• [To do] Take the lines in the listing below from the line with "The height and" up to and including the line with "Switch back to" and set them down exactly, skipping pictures and adding nothing.

• [Given records]
..........

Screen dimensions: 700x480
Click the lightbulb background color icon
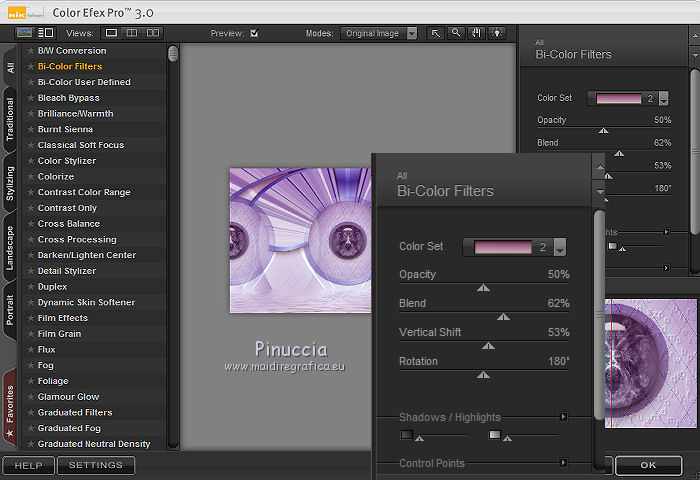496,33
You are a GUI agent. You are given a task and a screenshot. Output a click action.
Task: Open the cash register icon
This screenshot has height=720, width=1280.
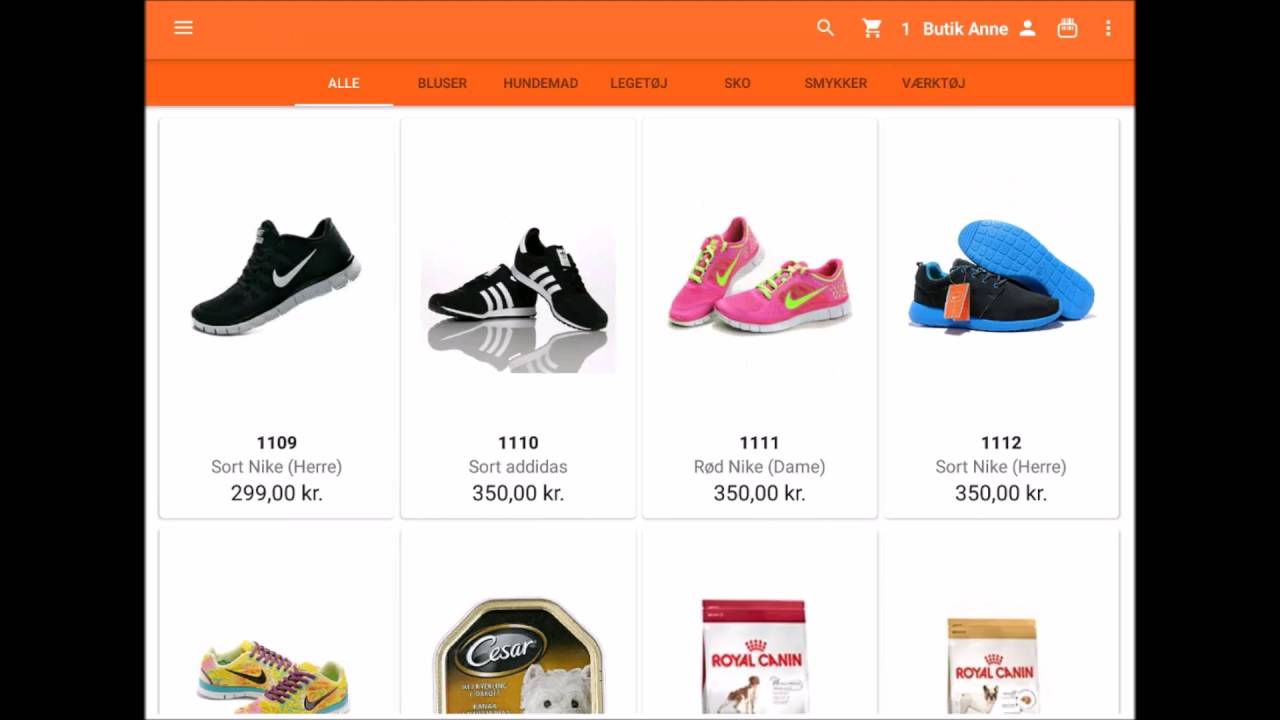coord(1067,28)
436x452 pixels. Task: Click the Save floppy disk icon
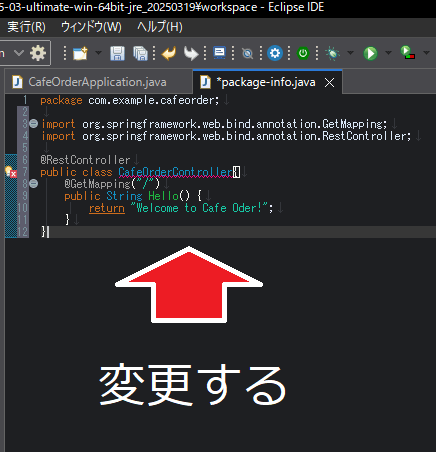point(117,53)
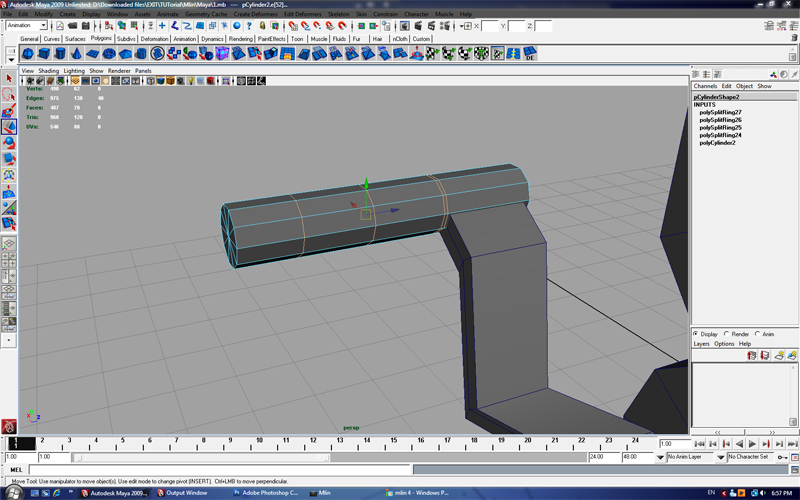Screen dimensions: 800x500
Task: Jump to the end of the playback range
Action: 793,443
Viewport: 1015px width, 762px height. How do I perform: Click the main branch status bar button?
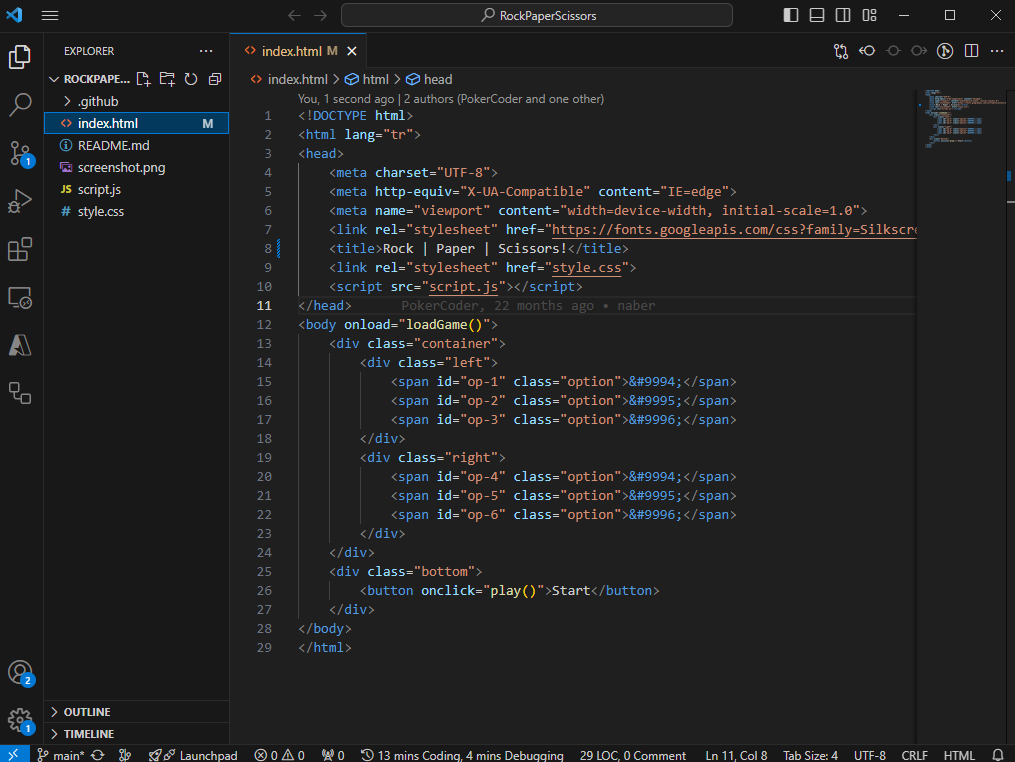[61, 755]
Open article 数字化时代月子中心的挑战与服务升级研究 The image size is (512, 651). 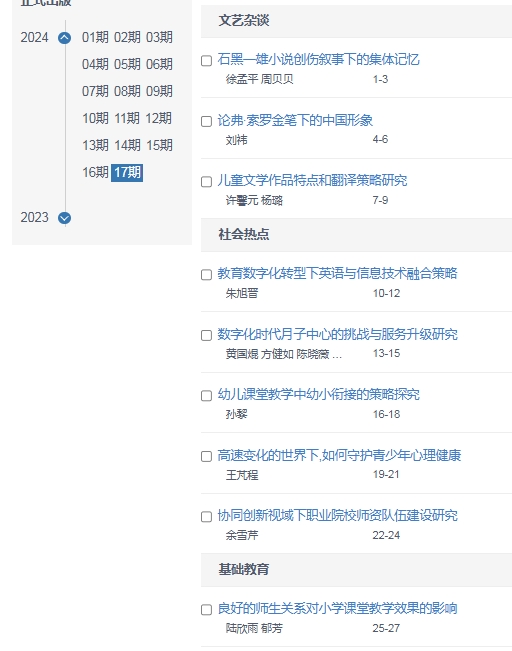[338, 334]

..........

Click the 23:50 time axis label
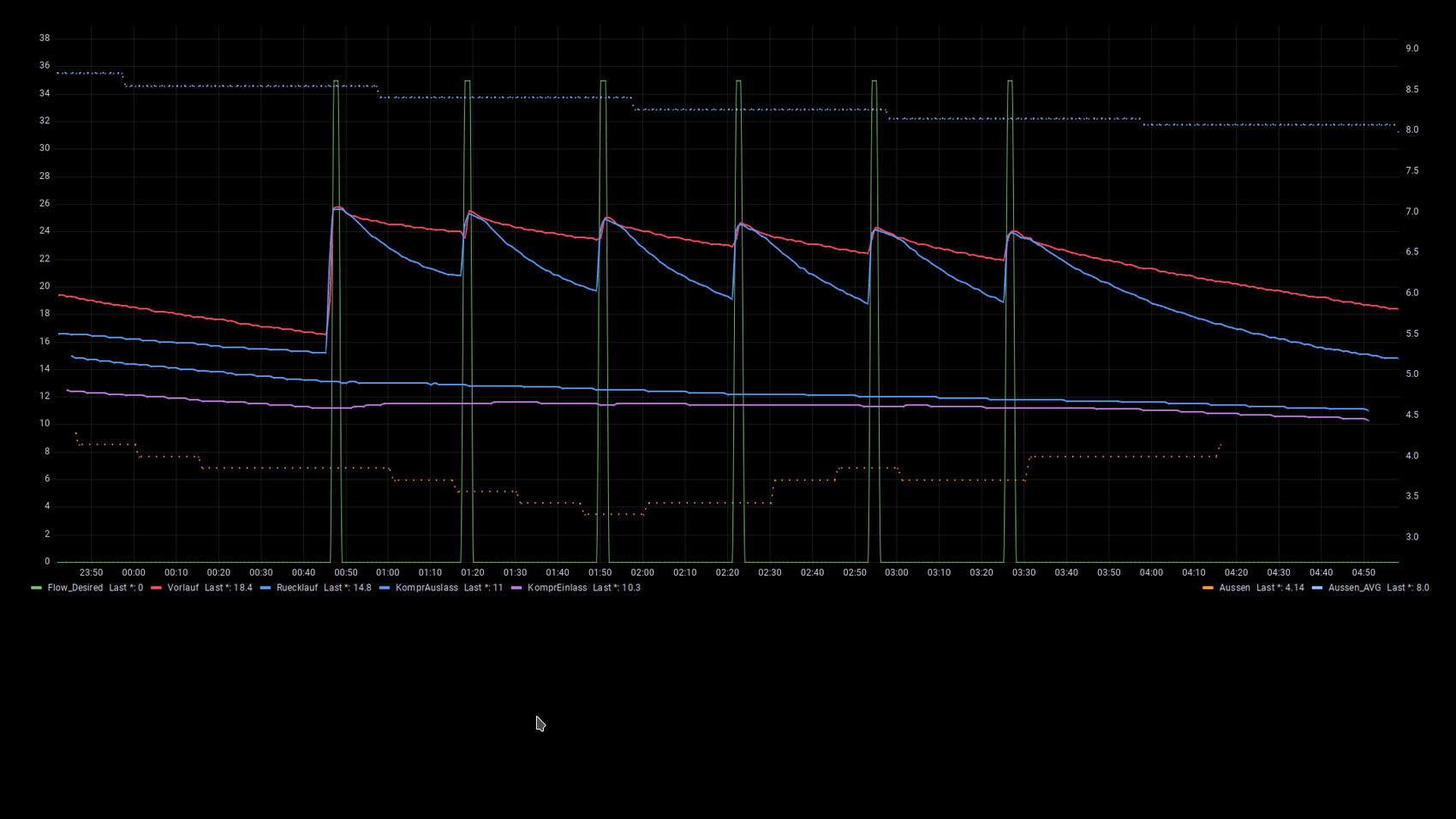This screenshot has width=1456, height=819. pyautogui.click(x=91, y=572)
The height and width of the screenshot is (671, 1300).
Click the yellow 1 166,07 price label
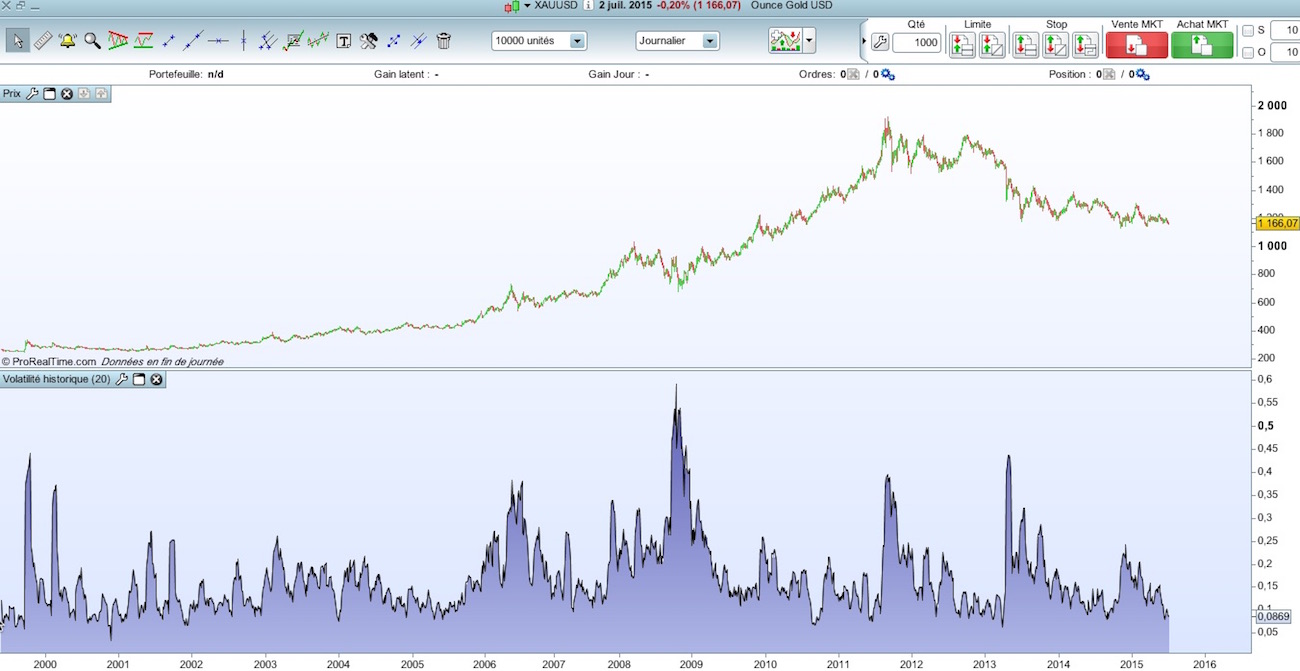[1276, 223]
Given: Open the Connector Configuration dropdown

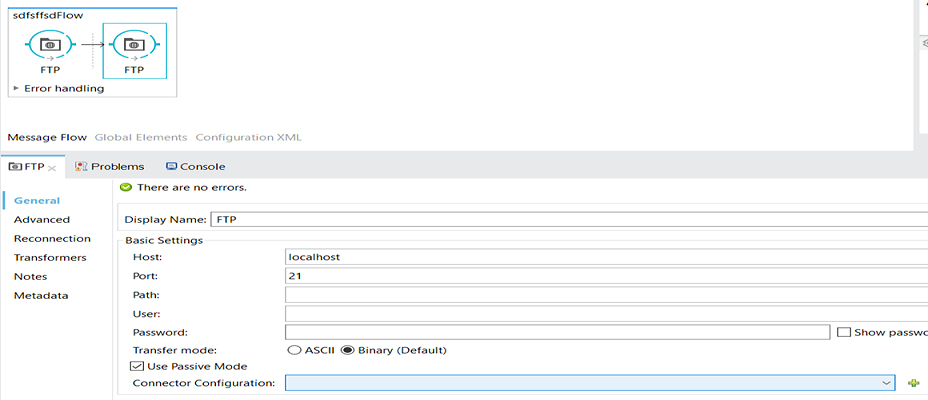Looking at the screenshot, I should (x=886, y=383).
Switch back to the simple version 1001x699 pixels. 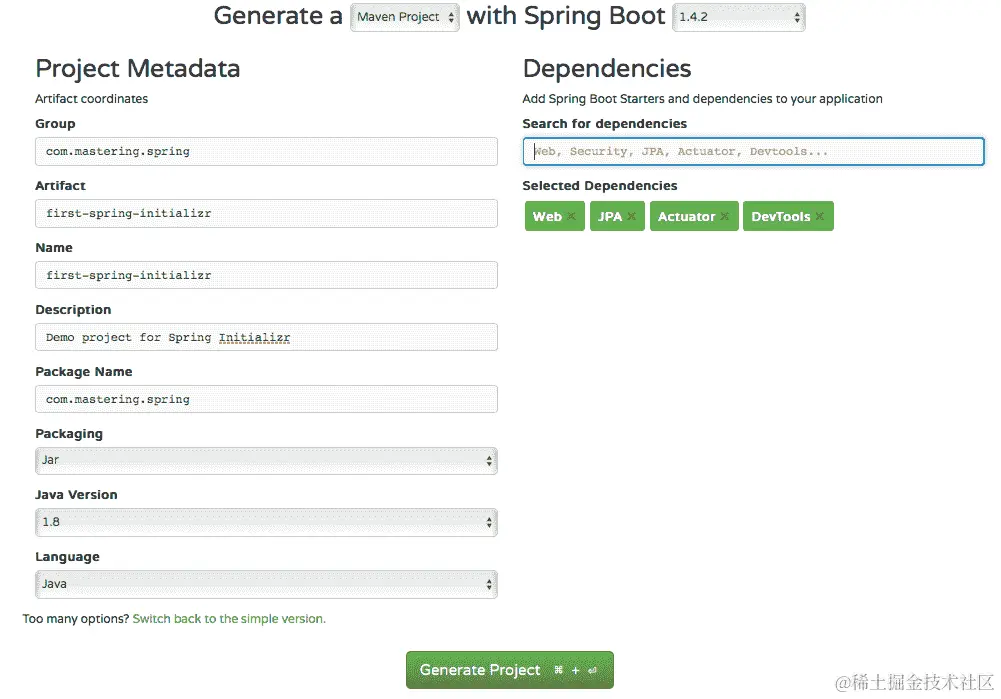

..........

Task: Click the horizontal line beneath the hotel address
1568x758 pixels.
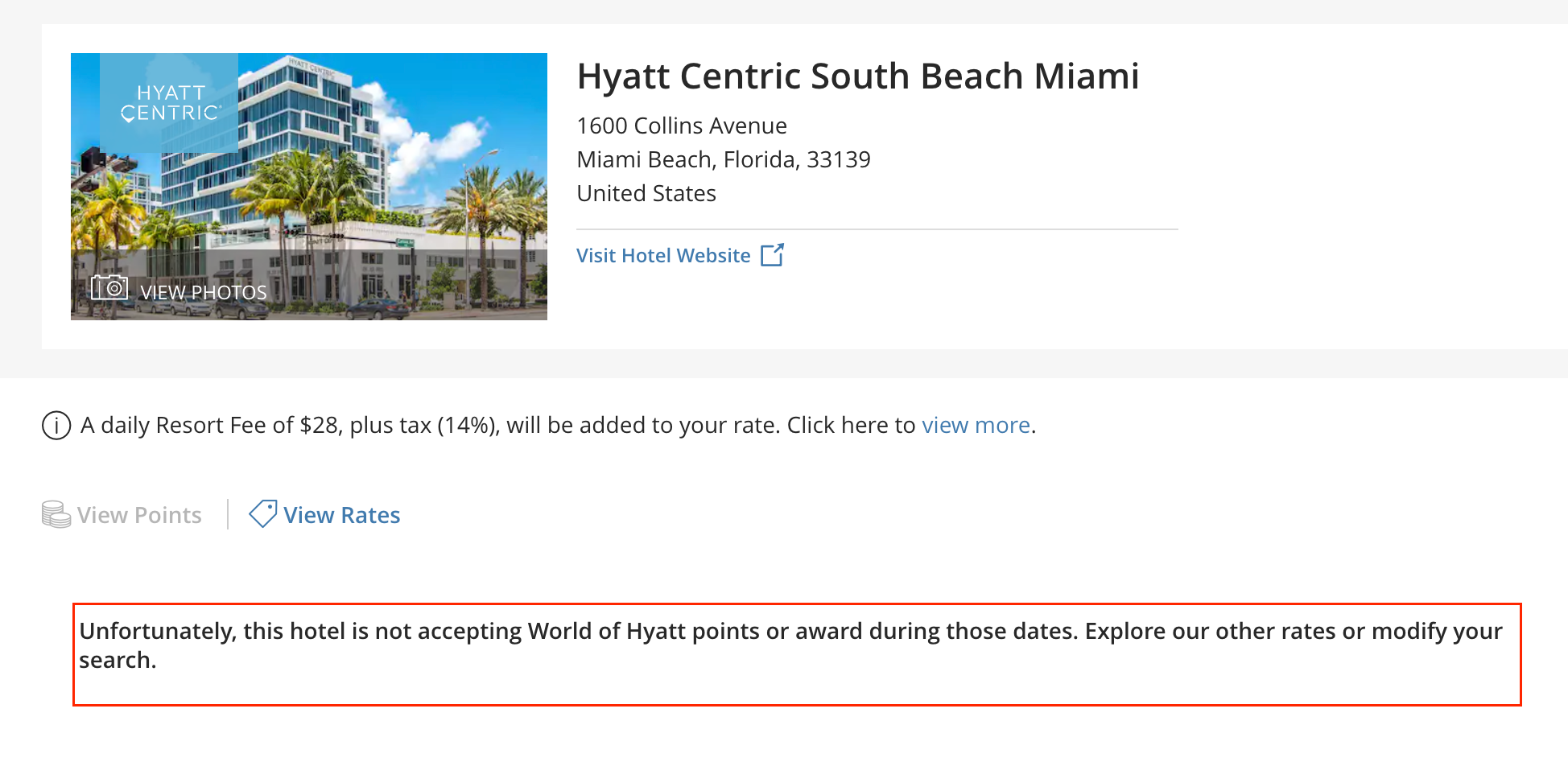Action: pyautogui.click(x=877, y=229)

..........

• [Exercise answer]
The height and width of the screenshot is (671, 1300).
Click the yellow 1 166,07 price label
[1276, 223]
Given: Open the Connector Configuration dropdown

Looking at the screenshot, I should (x=886, y=383).
Switch back to the simple version 1001x699 pixels. 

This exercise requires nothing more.